DVD of the Week: “Living on Velvet”

Compared to the director Frank Borzage, the sentimental populist Frank Capra was a gimlet-eyed cynic, and Borzage’s romantic 1935 drama “Living on Velvet” (which I discuss in this clip) is a case in point. It’s a roller-coaster ride of emotional extremes that Borzage depicts in surprising counter-currents: the protagonist, Terry Parker (George Brent), lives with an unbearable burden of guilt—and a pariah’s stain—that he bears with blithe frivolity, as if reveling in his degradation. He runs off with his best friend’s fiancée—and his best friend (a wealthy man) lends them a house in which to live. The redemptive love only drives Terry deeper into his old habits of light-hearted self-abasement. But when he takes a chance on a big venture that might change his fortunes—well, imagine the Capra treatment, and see Borzage’s movie. For one thing, there’s a kind of transcendent glow to his way of shooting rapture, an alchemical mystery of soulful communion in his images, which is why an eyeful of tears at a moment meant for celebration have the impact of a welling wave’s impending cataclysm.

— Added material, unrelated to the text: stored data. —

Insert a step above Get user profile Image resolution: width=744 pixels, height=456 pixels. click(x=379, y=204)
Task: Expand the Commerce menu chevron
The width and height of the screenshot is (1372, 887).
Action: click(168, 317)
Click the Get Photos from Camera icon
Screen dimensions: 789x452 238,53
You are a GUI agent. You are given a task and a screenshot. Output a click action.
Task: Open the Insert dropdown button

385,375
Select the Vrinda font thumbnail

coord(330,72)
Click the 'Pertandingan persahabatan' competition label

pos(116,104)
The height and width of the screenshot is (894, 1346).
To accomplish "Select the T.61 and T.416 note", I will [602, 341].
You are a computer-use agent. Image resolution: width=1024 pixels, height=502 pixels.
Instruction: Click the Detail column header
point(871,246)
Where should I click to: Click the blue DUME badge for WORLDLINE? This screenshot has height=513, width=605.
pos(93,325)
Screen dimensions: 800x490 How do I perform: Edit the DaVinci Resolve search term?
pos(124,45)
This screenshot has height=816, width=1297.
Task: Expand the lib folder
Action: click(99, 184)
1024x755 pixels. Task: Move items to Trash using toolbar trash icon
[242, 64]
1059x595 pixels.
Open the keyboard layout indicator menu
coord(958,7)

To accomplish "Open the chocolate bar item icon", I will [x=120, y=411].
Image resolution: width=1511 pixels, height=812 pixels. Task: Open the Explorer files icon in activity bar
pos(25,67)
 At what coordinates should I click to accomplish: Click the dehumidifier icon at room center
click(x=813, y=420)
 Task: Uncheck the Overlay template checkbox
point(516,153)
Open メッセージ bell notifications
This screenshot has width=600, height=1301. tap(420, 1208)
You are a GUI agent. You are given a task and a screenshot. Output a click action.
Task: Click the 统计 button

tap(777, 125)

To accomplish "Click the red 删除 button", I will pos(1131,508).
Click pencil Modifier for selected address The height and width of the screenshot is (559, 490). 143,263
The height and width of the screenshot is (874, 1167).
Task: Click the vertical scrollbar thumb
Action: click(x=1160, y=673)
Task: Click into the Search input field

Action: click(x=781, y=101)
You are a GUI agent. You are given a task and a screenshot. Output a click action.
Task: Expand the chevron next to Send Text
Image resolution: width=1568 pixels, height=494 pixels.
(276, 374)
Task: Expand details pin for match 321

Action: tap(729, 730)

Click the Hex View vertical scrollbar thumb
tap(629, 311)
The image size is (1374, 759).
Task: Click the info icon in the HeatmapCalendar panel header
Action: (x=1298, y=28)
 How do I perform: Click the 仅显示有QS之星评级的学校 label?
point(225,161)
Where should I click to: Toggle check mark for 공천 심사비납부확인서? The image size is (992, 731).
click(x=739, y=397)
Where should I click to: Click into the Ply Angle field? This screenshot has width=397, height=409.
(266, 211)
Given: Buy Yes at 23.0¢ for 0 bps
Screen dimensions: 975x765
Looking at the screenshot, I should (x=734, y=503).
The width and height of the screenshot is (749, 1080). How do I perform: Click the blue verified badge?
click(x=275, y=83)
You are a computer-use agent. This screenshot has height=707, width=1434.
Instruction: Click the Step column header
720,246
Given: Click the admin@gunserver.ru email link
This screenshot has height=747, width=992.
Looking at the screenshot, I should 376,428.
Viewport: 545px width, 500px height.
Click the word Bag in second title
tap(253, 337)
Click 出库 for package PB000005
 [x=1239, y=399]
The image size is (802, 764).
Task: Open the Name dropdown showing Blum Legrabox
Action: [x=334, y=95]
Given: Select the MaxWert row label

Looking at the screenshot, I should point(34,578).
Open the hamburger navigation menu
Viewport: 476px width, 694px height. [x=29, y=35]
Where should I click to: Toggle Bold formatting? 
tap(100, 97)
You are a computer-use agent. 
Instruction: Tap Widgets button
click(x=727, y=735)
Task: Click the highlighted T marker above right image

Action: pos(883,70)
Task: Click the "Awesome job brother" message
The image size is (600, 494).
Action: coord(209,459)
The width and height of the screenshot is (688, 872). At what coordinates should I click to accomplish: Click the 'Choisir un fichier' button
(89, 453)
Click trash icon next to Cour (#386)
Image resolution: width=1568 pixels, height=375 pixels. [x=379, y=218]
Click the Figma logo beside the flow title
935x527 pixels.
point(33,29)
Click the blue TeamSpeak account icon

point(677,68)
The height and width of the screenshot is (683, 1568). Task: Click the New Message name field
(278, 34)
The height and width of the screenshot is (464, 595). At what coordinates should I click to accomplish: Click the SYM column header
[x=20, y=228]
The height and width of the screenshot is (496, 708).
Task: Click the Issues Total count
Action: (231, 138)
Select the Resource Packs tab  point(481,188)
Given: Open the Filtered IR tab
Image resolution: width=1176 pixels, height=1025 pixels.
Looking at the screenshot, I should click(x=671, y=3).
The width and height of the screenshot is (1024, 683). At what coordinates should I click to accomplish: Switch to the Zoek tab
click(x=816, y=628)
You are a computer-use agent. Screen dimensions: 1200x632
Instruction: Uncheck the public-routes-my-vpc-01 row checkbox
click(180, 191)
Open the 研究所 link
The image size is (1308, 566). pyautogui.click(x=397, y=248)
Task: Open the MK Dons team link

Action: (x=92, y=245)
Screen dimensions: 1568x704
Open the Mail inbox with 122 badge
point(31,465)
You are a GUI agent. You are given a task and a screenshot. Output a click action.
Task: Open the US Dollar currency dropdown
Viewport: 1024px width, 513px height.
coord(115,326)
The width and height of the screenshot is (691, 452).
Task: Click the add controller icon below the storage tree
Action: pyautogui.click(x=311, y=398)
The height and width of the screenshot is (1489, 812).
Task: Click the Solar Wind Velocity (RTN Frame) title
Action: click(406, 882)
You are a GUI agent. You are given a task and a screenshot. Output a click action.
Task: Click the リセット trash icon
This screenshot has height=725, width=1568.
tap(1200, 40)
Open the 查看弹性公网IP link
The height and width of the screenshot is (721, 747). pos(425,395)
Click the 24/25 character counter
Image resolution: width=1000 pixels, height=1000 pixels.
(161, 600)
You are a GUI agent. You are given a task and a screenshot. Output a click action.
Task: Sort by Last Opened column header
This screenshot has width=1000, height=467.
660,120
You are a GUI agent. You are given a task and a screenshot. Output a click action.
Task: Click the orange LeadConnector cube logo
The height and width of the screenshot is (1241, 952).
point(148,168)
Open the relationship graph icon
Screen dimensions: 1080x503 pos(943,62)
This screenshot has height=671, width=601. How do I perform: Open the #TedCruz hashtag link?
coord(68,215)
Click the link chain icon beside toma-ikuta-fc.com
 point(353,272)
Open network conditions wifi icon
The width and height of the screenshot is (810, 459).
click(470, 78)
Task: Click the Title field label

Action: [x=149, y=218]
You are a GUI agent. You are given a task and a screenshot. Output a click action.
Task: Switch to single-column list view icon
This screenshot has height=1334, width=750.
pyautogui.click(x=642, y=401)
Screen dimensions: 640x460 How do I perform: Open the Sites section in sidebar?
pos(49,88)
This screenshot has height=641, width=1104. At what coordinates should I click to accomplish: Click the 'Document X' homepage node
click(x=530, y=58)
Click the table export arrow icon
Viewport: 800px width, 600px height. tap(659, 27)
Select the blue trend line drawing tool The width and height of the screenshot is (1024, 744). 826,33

Also, Borzage’s sense of romance has something of a ubiquitous power, like a particular light that pervades his films: it’s a faith so radical that it embraces even the most exotic or recalcitrant possibilities, which is why there’s so much unusual, eye-catching, ambiguous, or simply peculiar side business in his movies—and that calculated near-randomness gives them a documentary tinge. (Especially worth seeing is “Man’s Castle,” from 1933, his seriocomic, tender, yet violent view of life in a New York tent city during the Depression.)